Les assurances se réveillent. Elles sont en train de perdre la bataille de l’image durant cette crise, note Paul Carroll, rédacteur en chef de Insurance Thought Leadership. Les entreprises ont subi, contre leur volonté, une interruption forcée de leurs activités et de lourdes pertes de chiffres d’affaires. Mais le public en retiendra que les assureurs n’ont pas assumé leurs responsabilités. Ces derniers réfléchissent aujourd’hui à une parade qui s’inspirerait du modèle imaginé après les attentats du 11 septembre 2001.

Les entreprises paient des primes fort coûteuses, mais l’arrêt de leurs activités à cause du coronavirus n’est pas remboursé par les assurances épidémie, à de rares exceptions près. Les assurances rétorquent que le géant du courtage Marsh avait introduit en 2018 une couverture contre la pandémie qui a été abandonnée faute d’une demande suffisante. Mais rien n’y fait. Beaucoup de PME se sont senties abandonnées. Comment la branche spécialisée dans la gestion des risques va-t-elle réagir?

Les Etats-Unis selon le modèle de 2001

Cette dernière prépare la création d’une couverture du risque de pandémie. Les clients sont d’ailleurs plus réceptifs à ce sujet qu’avant le Covid-19. Après une catastrophe, ceux-ci sont généralement disposés à payer une prime si elle leur permet de se couvrir contre un risque qui pourrait leur causer un problème similaire à celui qu’ils viennent de connaître.
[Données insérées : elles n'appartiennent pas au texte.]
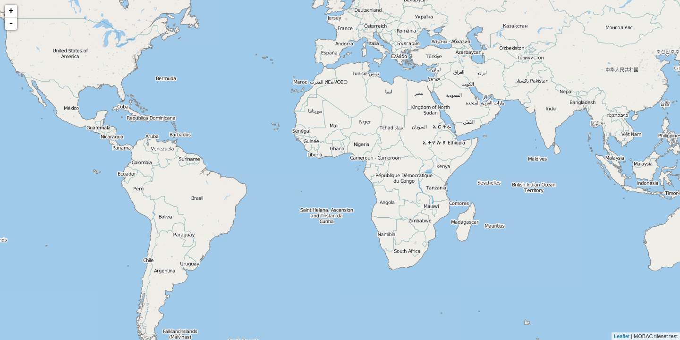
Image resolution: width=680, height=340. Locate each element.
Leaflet (621, 336)
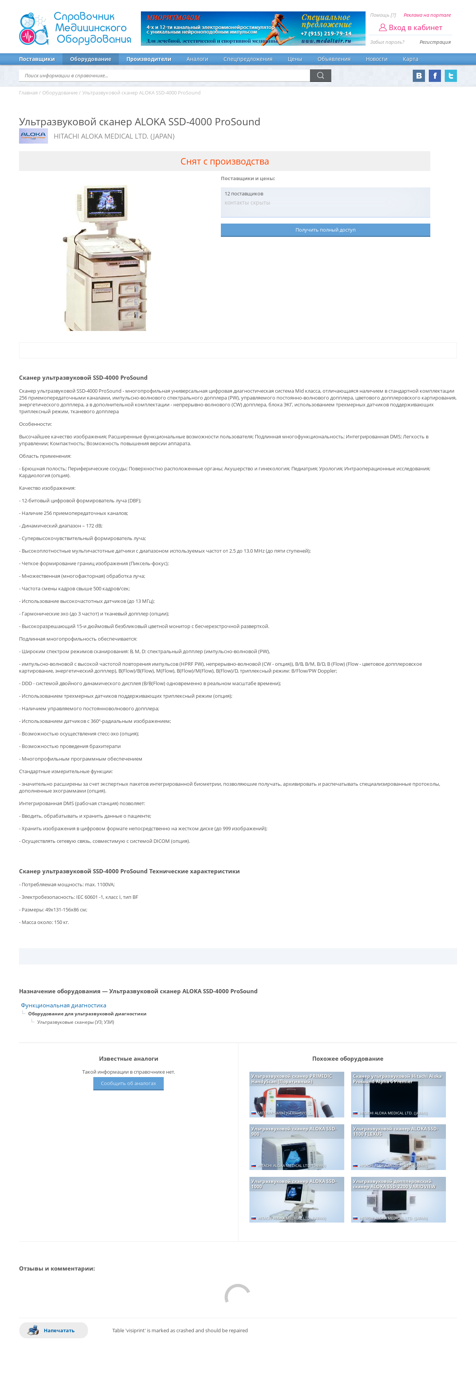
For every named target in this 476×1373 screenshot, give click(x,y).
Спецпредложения (248, 58)
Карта (410, 58)
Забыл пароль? (387, 41)
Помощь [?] (383, 14)
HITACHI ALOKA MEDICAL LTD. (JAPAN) (114, 136)
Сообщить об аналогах (128, 1083)
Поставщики (37, 58)
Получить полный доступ (326, 229)
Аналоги (197, 58)
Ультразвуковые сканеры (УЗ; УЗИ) (75, 1022)
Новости (377, 58)
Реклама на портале (427, 14)
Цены (295, 58)
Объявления (334, 58)
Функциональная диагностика (63, 1005)
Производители (148, 58)
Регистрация (435, 41)
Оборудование (90, 58)
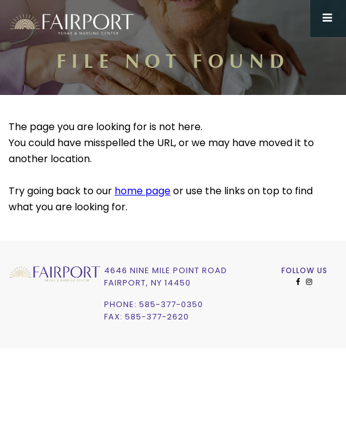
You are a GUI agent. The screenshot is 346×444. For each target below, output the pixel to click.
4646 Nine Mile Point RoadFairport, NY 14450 (165, 277)
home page (143, 192)
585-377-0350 (171, 304)
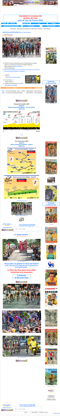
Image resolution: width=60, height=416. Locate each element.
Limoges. (35, 63)
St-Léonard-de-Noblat (11, 92)
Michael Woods (29, 92)
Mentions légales (35, 412)
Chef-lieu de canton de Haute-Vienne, (12, 63)
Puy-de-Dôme (19, 92)
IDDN (55, 399)
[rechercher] (27, 229)
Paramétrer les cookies (43, 412)
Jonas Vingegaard (38, 92)
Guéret (18, 90)
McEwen (31, 90)
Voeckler (40, 90)
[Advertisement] (30, 11)
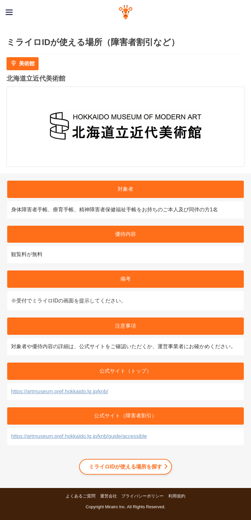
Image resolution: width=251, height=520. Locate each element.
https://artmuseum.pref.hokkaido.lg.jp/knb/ (59, 391)
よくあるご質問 (80, 496)
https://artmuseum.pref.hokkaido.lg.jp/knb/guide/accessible (79, 436)
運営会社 (108, 496)
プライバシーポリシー (142, 496)
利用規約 (176, 496)
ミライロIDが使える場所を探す (125, 466)
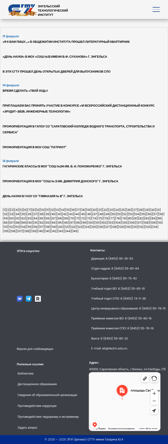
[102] (103, 223)
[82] (141, 218)
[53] (131, 214)
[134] (155, 227)
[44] (77, 214)
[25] (123, 210)
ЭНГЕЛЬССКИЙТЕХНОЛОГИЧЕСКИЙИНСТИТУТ (53, 10)
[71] (77, 218)
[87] (12, 223)
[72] (83, 218)
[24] (117, 210)
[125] (93, 227)
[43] (71, 214)
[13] (57, 210)
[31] (158, 210)
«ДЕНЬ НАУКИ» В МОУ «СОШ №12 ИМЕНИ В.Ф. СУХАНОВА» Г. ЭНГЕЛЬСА (55, 57)
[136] (13, 231)
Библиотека (26, 373)
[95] (60, 223)
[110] (160, 223)
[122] (73, 227)
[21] (99, 210)
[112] (11, 227)
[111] (5, 227)
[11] (47, 210)
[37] (36, 214)
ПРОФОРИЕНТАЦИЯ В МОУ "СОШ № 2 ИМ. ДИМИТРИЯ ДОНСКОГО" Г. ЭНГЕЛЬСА (60, 181)
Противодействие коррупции (37, 406)
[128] (114, 227)
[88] (18, 223)
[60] (12, 218)
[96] (66, 223)
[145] (75, 231)
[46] (89, 214)
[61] (17, 218)
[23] (111, 210)
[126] (100, 227)
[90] (30, 223)
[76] (106, 218)
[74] (94, 218)
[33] (11, 214)
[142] (54, 231)
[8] (33, 210)
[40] (53, 214)
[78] (118, 218)
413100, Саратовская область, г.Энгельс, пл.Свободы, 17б (127, 369)
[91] (35, 223)
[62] (23, 218)
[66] (48, 218)
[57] (155, 214)
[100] (90, 223)
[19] (88, 210)
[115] (29, 227)
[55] (143, 214)
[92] (41, 223)
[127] (107, 227)
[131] (135, 227)
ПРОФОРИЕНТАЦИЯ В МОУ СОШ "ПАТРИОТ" (34, 147)
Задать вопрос (28, 428)
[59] (6, 218)
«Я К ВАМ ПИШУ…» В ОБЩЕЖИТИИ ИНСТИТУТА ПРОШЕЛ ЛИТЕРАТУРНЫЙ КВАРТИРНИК (66, 42)
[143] (61, 231)
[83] (147, 218)
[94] (54, 223)
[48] (101, 214)
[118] (47, 227)
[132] (141, 227)
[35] (23, 214)
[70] (72, 218)
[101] (97, 223)
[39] (47, 214)
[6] (25, 210)
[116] (35, 227)
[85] (159, 218)
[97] (72, 223)
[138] (26, 231)
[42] (65, 214)
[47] (95, 214)
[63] (29, 218)
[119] (54, 227)
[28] (141, 210)
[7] (29, 210)
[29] (147, 210)
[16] (73, 210)
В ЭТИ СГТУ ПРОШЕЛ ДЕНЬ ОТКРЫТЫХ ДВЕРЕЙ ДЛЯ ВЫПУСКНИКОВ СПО (56, 72)
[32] (6, 214)
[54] (137, 214)
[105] (125, 223)
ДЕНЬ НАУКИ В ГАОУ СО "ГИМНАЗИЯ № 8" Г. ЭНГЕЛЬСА (43, 196)
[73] (89, 218)
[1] (4, 210)
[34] (17, 214)
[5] (21, 210)
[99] (84, 223)
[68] (60, 218)
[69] (66, 218)
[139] (33, 231)
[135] (6, 231)
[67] (54, 218)
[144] (68, 231)
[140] (40, 231)
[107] (139, 223)
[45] (83, 214)
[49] (107, 214)
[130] (128, 227)
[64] (35, 218)
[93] (47, 223)
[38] (41, 214)
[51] (119, 214)
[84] (153, 218)
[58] (161, 214)
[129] (121, 227)
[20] (94, 210)
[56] (149, 214)
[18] (83, 210)
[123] (80, 227)
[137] (20, 231)
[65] (42, 218)
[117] (41, 227)
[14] (62, 210)
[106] (132, 223)
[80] (130, 218)
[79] (124, 218)
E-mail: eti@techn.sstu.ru (109, 348)
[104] (117, 223)
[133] (148, 227)
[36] (29, 214)
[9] (38, 210)
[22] (105, 210)
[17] (78, 210)
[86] (6, 223)
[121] (67, 227)
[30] (153, 210)
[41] (59, 214)
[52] (125, 214)
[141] (47, 231)
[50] (114, 214)
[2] (8, 210)
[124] (86, 227)
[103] (110, 223)
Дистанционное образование (37, 384)
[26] (129, 210)
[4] (16, 210)
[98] (78, 223)
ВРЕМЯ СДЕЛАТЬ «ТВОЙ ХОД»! (25, 91)
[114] (23, 227)
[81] (135, 218)
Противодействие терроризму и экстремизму (48, 417)
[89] (24, 223)
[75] (100, 218)
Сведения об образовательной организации (47, 395)
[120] (60, 227)
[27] (135, 210)
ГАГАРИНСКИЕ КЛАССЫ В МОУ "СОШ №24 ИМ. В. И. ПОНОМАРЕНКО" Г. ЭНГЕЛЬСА (62, 166)
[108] (146, 223)
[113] (17, 227)
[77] (112, 218)
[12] (52, 210)
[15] (67, 210)
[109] (153, 223)
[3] (12, 210)
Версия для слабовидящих (35, 349)
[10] (42, 210)
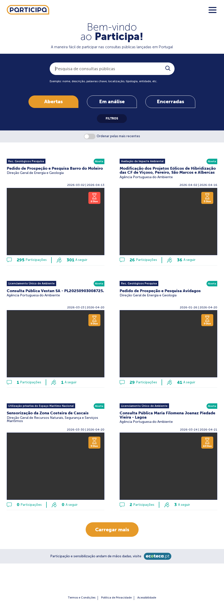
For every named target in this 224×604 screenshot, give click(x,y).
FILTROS (112, 118)
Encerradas (170, 101)
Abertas (53, 101)
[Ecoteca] (157, 556)
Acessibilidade (146, 597)
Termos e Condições (81, 597)
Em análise (112, 101)
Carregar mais (112, 529)
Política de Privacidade (116, 597)
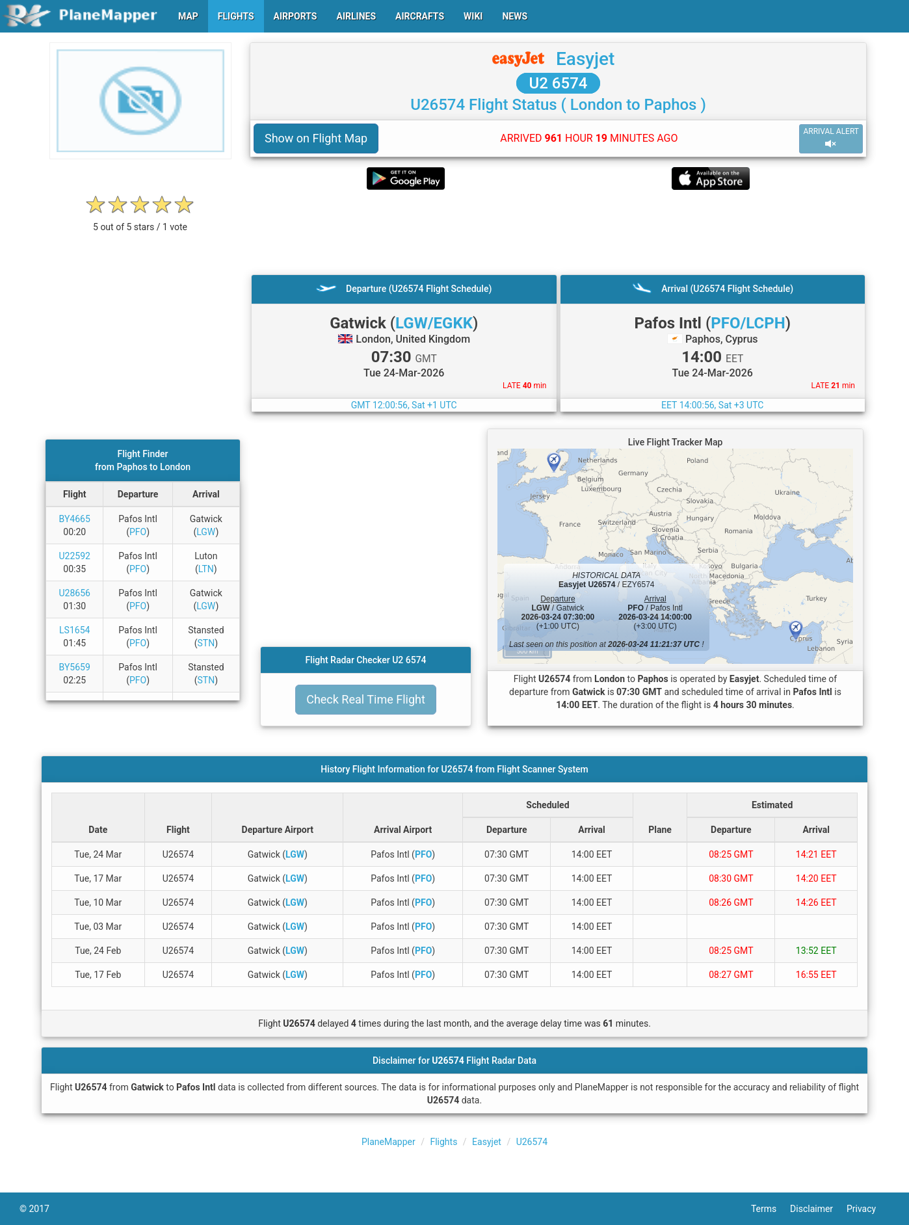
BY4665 (74, 519)
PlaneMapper (388, 1142)
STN (206, 643)
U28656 (74, 593)
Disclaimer (818, 1209)
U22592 (74, 556)
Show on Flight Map (316, 138)
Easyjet (585, 59)
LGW (205, 532)
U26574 (531, 1142)
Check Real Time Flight (365, 699)
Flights (443, 1142)
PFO (137, 532)
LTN (206, 569)
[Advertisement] (558, 232)
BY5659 (74, 667)
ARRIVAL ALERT (831, 138)
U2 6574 (558, 83)
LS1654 (74, 630)
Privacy (868, 1209)
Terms (770, 1209)
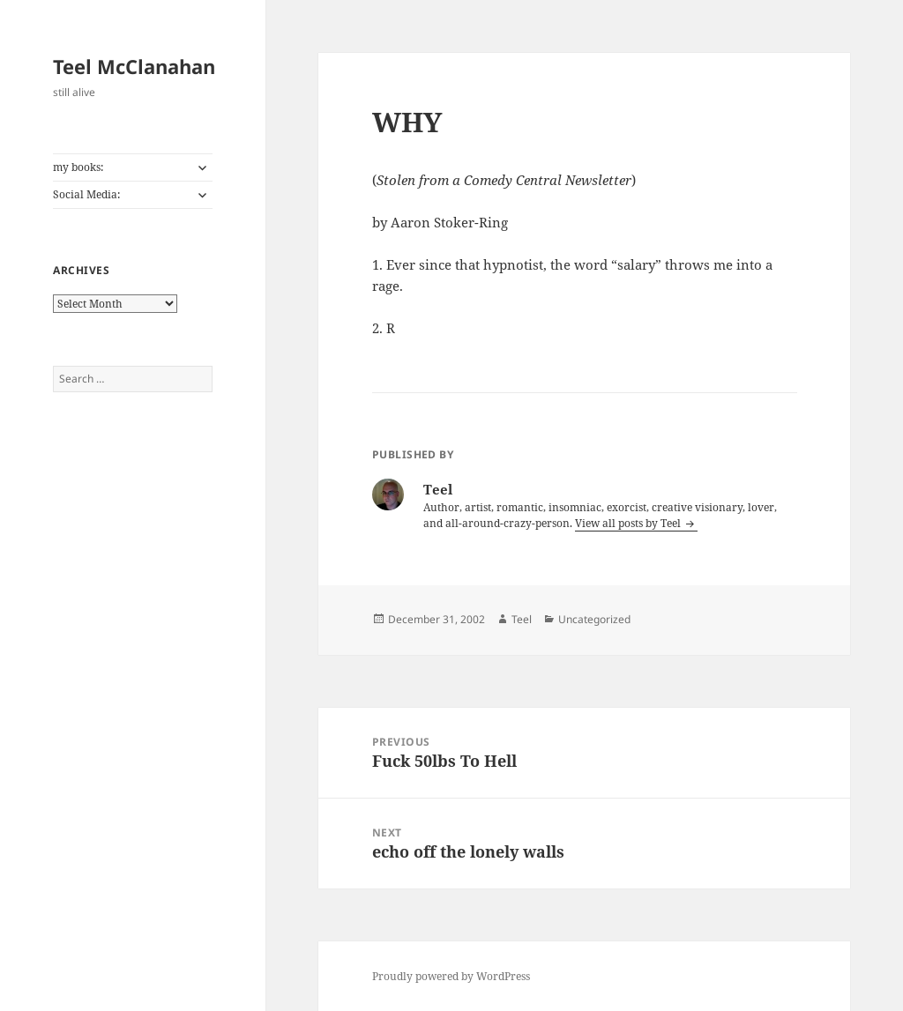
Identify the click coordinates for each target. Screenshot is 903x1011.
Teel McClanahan (134, 66)
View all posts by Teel (629, 523)
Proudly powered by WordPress (451, 976)
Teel (521, 619)
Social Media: (86, 194)
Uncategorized (594, 619)
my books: (78, 167)
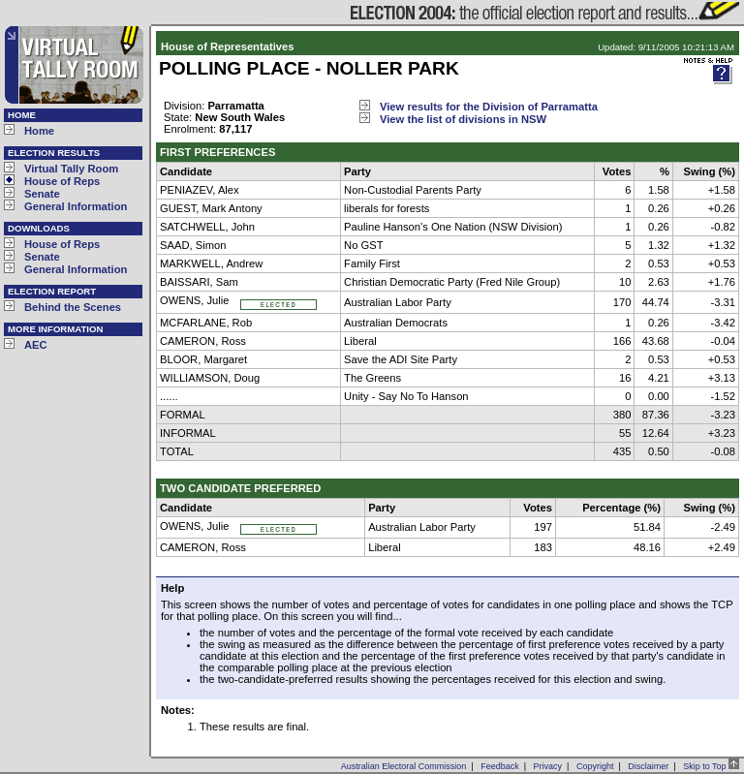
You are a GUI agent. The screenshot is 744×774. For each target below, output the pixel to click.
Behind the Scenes (72, 307)
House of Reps (62, 181)
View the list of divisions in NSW (463, 119)
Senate (42, 194)
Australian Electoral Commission (404, 766)
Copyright (595, 766)
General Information (75, 206)
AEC (35, 345)
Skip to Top (711, 766)
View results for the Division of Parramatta (489, 106)
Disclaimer (648, 766)
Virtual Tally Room (71, 168)
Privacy (548, 766)
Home (39, 131)
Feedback (499, 766)
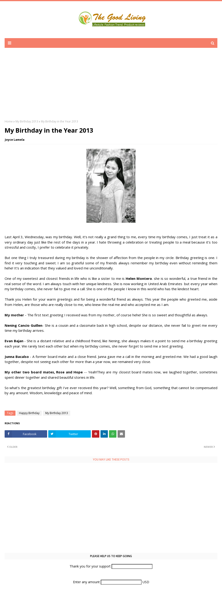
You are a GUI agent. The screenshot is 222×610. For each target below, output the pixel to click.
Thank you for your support (91, 566)
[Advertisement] (111, 87)
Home (9, 121)
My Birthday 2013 (26, 121)
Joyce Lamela (14, 139)
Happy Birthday (29, 413)
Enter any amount (87, 582)
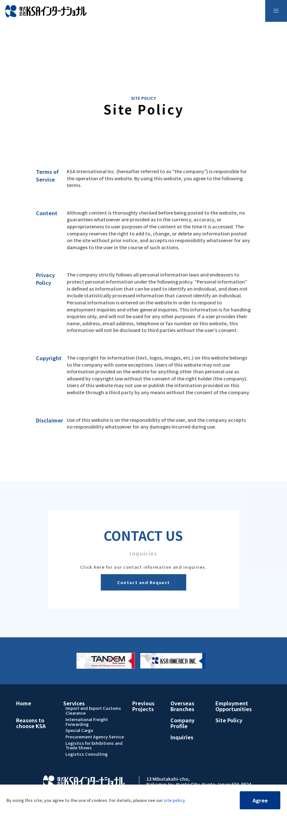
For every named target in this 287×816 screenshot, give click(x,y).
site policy (174, 800)
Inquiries (181, 737)
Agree (260, 800)
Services (74, 703)
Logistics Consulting (86, 754)
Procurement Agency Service (94, 737)
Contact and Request (143, 582)
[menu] (276, 11)
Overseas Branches (182, 706)
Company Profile (182, 723)
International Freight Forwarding (86, 721)
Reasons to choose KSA (31, 723)
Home (23, 703)
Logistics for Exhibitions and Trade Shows (94, 745)
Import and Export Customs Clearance (93, 710)
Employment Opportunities (233, 706)
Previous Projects (143, 706)
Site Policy (228, 720)
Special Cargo (79, 730)
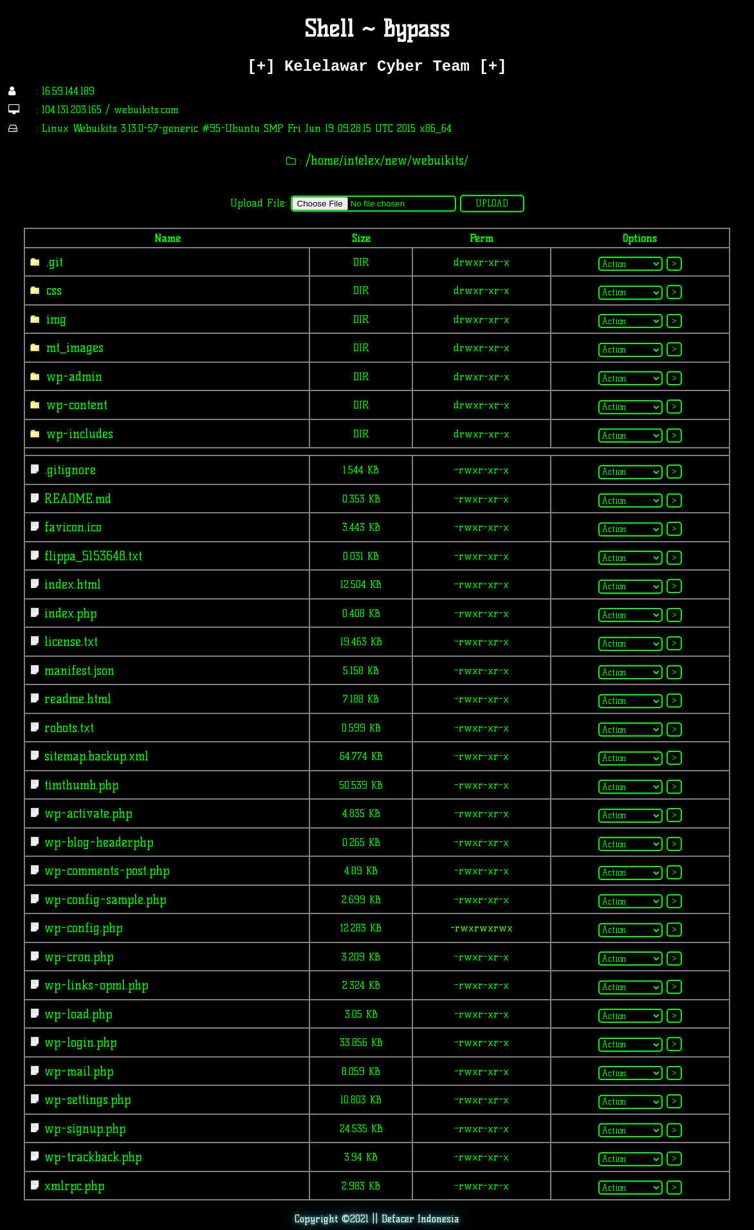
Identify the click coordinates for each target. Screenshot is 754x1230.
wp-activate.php (86, 813)
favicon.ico (71, 527)
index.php (68, 613)
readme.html (75, 699)
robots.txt (67, 728)
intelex (362, 160)
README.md (75, 498)
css (52, 290)
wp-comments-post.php (104, 870)
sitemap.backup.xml (94, 756)
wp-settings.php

Lire aussi: L’assurance épidémie ne sert à rien en cas de pandémie

Les Etats-Unis semblent davantage en avance sur l’Europe à ce sujet. Zach Finn, professeur et directeur du Davey Risk Management à la Butler University of Indiana, collabore avec divers collègues à l’élaboration d’un projet de loi sur l’assurance contre la pandémie, selon le site du magazine spécialisé Insurance Business.

Le projet porte le nom de Pandemic Risk Insurance Act (PRIA) et reprend les bases de la loi sur le risque terroriste (TRIA) établi après les attentats du 11 septembre 2001. Le Congrès avait en effet mis sur pied une sorte de réassurance des pertes subies par les assureurs et financée par l’Etat. Le PRIA serait, comme le TRIA, ouvert aux assureurs enregistrés aux Etats-Unis. La plus grande différence entre les deux lois tient au fait que le PRIA serait volontaire pour les assureurs alors que le TRIA était obligatoire. Selon le site  Property Casualty 360, le PRIA serait défini assez largement dans la mesure où il couvrirait le risque d’urgence de santé publique.

L’idée consiste à créer une forme de réassurance des couvertures des risques commerciaux. En Europe, le projet est appelé Pan Re. Thomas Buberl, patron du groupe Axa, le leader de la branche en Europe, plaide pour un mécanisme de couverture qui serait élaboré avec les différents pays et l’UE et qui s’inspirerait de l’assurance de catastrophes naturelles. Le régime serait donc mutualisé.